Data for locating words and elements
----------
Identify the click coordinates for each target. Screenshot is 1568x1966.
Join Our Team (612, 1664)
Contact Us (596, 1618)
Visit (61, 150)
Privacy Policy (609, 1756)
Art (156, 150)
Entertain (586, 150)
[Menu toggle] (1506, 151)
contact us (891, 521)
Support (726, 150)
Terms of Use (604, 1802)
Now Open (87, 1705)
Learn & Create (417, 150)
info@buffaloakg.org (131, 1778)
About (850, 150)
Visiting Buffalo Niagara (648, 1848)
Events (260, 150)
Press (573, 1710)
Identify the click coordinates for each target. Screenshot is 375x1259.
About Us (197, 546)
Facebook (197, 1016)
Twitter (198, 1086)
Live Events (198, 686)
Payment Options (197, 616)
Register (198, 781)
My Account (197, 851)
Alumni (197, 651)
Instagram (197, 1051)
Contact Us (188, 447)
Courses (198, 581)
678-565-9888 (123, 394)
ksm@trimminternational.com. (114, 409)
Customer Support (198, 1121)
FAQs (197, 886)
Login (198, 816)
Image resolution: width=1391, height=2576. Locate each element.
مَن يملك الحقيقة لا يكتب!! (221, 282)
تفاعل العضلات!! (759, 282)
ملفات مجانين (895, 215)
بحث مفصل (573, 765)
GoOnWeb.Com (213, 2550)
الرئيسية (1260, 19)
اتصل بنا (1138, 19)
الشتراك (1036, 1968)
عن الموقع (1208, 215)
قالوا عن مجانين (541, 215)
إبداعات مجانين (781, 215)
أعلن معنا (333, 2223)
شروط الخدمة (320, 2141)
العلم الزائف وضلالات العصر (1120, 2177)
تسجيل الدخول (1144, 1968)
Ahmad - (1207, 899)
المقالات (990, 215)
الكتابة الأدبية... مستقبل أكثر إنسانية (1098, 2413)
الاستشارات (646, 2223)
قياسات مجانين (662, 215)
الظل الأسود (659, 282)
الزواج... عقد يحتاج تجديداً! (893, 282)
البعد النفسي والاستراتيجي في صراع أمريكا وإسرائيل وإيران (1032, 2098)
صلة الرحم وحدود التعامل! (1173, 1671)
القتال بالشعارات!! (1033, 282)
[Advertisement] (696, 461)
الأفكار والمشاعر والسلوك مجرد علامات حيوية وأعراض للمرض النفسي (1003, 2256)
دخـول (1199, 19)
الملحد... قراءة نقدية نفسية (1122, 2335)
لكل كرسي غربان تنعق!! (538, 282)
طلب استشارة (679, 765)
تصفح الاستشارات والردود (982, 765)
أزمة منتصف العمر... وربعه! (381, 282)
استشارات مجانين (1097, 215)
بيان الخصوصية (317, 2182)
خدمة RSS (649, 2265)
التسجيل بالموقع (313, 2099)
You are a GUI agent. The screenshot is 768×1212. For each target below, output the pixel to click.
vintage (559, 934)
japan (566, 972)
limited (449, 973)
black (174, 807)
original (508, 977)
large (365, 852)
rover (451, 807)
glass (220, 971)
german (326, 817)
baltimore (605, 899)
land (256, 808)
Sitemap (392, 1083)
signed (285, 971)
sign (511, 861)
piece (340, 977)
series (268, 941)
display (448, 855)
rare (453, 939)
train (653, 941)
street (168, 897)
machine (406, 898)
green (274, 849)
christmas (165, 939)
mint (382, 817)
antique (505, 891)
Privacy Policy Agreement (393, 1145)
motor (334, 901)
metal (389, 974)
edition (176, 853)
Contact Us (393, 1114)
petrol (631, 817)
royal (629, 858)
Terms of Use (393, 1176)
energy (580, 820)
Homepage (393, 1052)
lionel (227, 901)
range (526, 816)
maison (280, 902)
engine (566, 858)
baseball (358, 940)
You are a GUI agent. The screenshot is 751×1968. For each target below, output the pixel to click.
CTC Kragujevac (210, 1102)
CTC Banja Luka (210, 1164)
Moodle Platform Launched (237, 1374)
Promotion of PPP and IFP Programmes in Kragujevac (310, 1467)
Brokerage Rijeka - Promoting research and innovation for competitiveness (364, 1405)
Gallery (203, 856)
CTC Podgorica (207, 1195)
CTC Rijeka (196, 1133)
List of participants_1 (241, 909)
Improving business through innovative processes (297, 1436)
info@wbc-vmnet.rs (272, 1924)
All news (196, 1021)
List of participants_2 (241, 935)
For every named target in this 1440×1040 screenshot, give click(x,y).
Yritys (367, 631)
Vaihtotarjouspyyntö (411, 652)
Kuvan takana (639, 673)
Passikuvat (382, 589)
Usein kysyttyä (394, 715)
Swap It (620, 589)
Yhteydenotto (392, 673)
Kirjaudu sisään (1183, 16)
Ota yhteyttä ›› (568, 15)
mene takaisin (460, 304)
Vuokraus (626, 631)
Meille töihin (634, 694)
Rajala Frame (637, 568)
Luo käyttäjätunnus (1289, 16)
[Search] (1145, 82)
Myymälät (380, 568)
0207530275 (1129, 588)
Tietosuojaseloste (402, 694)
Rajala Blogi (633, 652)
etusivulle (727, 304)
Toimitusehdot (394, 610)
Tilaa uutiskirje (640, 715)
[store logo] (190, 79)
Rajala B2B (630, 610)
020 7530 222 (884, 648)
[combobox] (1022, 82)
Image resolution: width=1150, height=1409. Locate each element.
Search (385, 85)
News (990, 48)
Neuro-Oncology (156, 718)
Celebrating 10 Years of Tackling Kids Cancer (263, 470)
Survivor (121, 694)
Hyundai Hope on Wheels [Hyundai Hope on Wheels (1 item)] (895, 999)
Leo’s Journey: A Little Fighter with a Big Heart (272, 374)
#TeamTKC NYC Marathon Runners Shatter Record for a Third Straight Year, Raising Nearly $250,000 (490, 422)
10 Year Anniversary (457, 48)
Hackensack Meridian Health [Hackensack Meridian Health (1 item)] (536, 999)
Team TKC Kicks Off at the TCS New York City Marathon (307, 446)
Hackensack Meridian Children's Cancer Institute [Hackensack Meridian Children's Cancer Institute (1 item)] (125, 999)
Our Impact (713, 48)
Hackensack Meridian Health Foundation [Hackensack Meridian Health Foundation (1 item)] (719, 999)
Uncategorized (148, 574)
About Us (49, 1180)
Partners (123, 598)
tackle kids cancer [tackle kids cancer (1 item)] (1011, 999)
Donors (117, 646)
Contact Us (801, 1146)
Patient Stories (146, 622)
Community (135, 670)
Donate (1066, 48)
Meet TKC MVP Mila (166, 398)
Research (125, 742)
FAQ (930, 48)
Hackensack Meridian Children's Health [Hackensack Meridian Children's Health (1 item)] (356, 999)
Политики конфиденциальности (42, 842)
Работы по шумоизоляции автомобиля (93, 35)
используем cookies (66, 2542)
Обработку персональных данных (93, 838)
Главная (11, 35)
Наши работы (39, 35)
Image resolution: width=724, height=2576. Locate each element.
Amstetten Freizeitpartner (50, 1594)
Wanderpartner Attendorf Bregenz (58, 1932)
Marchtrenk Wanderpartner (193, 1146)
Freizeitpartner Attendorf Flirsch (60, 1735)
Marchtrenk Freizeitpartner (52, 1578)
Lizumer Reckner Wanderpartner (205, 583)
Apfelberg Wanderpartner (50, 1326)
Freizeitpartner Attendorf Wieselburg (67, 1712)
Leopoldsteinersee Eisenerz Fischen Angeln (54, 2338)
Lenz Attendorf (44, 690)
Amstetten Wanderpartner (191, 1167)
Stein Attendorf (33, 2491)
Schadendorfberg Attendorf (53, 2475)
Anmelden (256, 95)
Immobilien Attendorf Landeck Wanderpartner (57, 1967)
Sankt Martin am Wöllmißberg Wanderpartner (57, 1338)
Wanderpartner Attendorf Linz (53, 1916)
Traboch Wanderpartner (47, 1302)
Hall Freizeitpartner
----------
● Work to complete:
Copy out the lines word for word, beginning at the line that contains "piece (340, 977)" and stopping after the line that contains "metal (389, 974)".

● Output of the exercise:
piece (340, 977)
series (268, 941)
display (448, 855)
rare (453, 939)
train (653, 941)
street (168, 897)
machine (406, 898)
green (274, 849)
christmas (165, 939)
mint (382, 817)
antique (505, 891)
Privacy Policy Agreement (393, 1145)
motor (334, 901)
metal (389, 974)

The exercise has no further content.